**Written problem**
List every JIRA label defined in the table on the Data Release Production page.

Data Release Production

Travel Calendar

We use Google Calendar to keep track of group travel. Please ask Jim, Robert or Yusra for access. Use it to share details of any substantial travel plans: vacations, conferences, etc. It is not expected that you record the minutiae of everyday life: please don’t bother telling us about your trip to the dentist, DMV, etc!

JIRA Usage

Use the following JIRA labels to identify related work. Please feel free to define more labels as needed; list those which might be of interested to others here. See also the project-wide Labels.

Label and Meaning

Label

Meaning

auxtel

Work related to the Auxiliary Telescope.

galmodel

Work related to galaxy model fitting.

hsc

Work requested and/or carried out by the HSC team.

pfs

Work requested and/or carried out by the PFS team.

Princeton HPC Systems

In addition to the regular LSST-provided compute systems, DRP team members have access to a number of clusters hosted by the Research Computing Group in Princeton. Please refer to the Research Computing Group’s pages for information on getting started, how to connect with SSH, usage policies, FAQs, etc. Be aware that you must comply with all their rules when using these systems.

Obtaining Accounts

Accounts are issued on demand at the request of an appropriate PI. For our group, that means you should speak to either Robert or Yusra, and they will arrange one for you. When your account has been created, you should check that you are a member of the groups astro, hsc, lsst and rubin (use the groups command to check).

Note

The lsst group is a shared group which allows all Tiger3 users to access the shared stack. Being a member of this group does not provide access to shared Rubin data. Instead, the rubin group is used to control access to Rubin data repositories. In the prior Tiger2 cluster, the hsc group was used for both purposes. If you find that you need to be made a member of any of these groups, please contact Robert, Yusra or Lee.

Available Systems

Typically, LSST (and HSC/DECam) data processing is carried out using the Tiger cluster.

The Princeton astronomical software group owns a head node on the Tiger cluster called tiger2-sumire. You can use this node for building software and running small and/or short-lived jobs.

Note

The /project filesystems are NFS-mounted on the Princeton clusters. As a consequence, the performance of these filesystems will be limited by the network speed between our head node and the filesystem. For anything more than even the most basic testing, it is therefore strongly recommended that batch processing takes place in your /scratch/gpfs/RUBIN/user/${USER} space (see Cluster Usage).

Shared Stack

The Tiger cluster has access to regularly-updated installations of the LSST Science Pipelines (the “stack”) through the shared /scratch/gpfs filesystem. The stack is automatically updated every Thursday evening (i.e., 24h after a new weekly gets cut), and is usually ready for use by Friday morning. To initialize the stack in your shell, run:

source /scratch/gpfs/LSST/stack/loadLSST.sh
setup lsst_distrib

By default, the most recent Rubin Environment will be used, as provided by the LSST_CONDA_ENV_NAME variable within the loadLSST.sh script. If you wish to use a different Rubin Environment, you can do so by first setting the LSST_CONDA_ENV_NAME variable to the desired version before setting up the Science Pipelines:

export LSST_CONDA_ENV_NAME="lsst-scipipe-9.0.0"

**Lines of locating words and elements**
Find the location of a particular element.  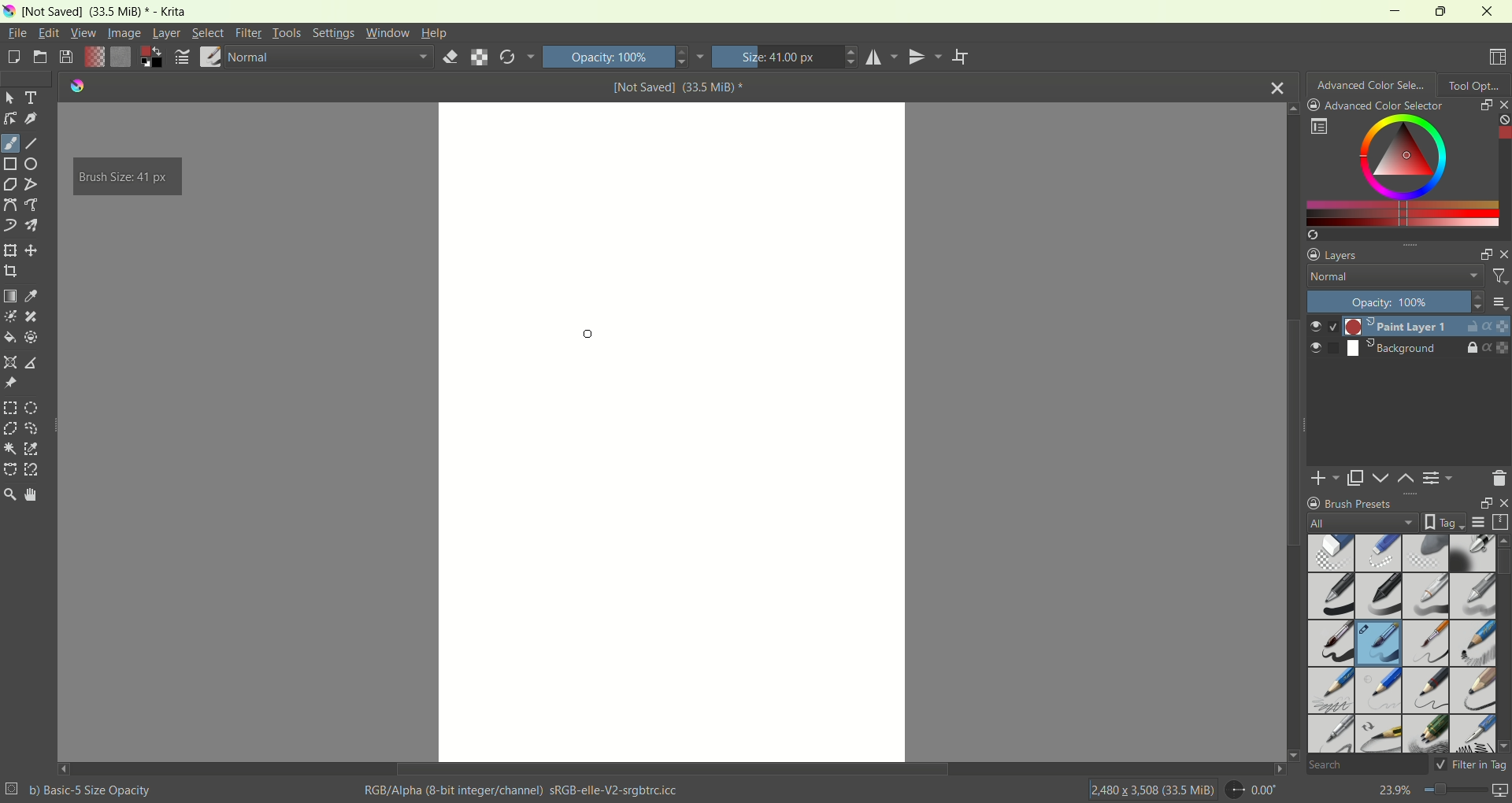

basic 2 is located at coordinates (1381, 596).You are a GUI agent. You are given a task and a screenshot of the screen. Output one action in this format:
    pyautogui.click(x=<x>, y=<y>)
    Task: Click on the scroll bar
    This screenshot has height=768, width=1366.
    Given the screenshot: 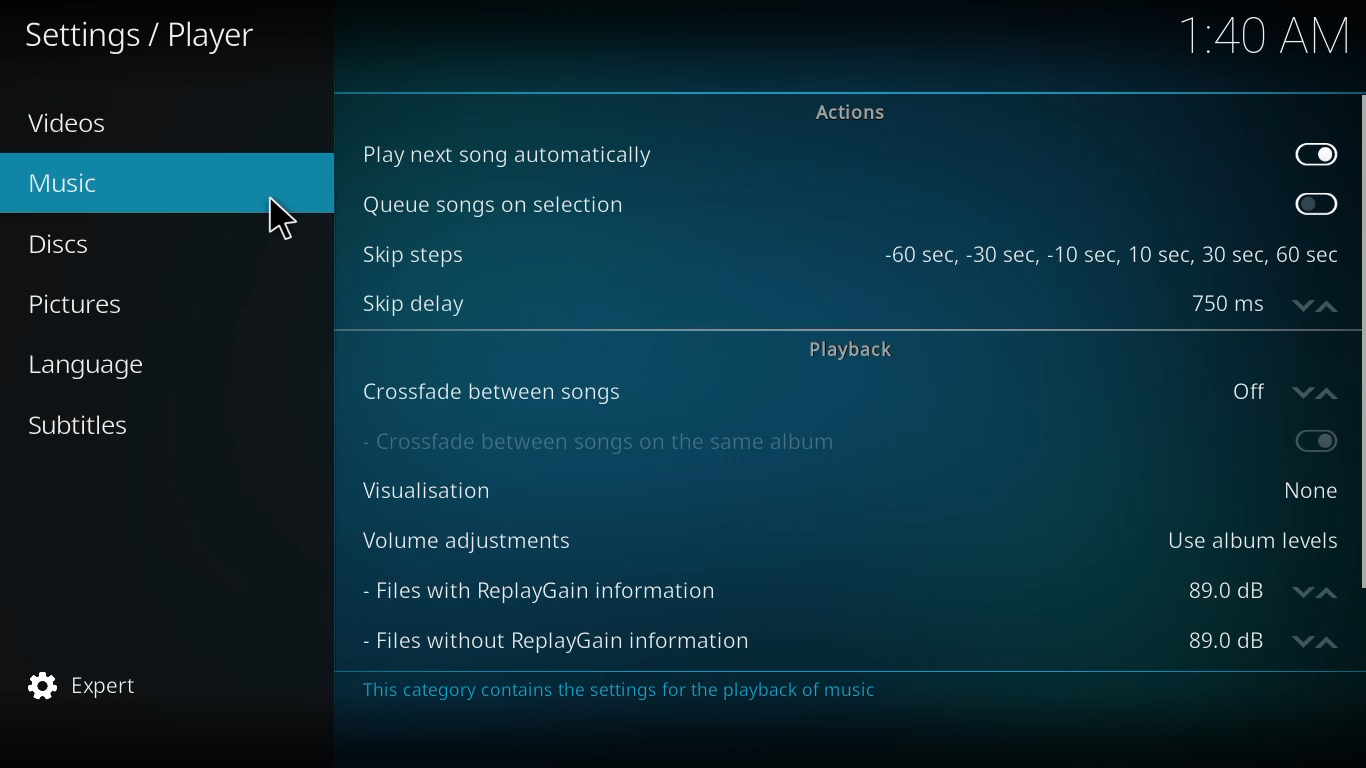 What is the action you would take?
    pyautogui.click(x=1360, y=340)
    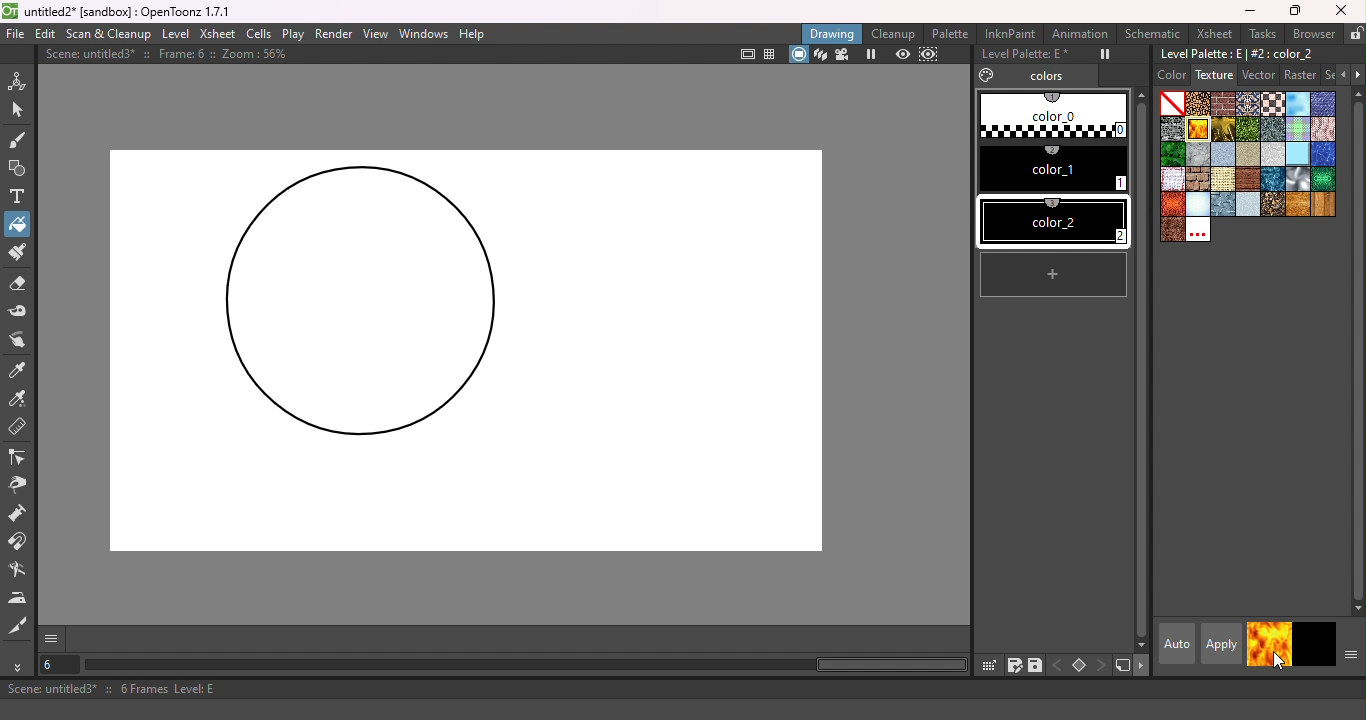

**Full response**
auxtel, galmodel, hsc, pfs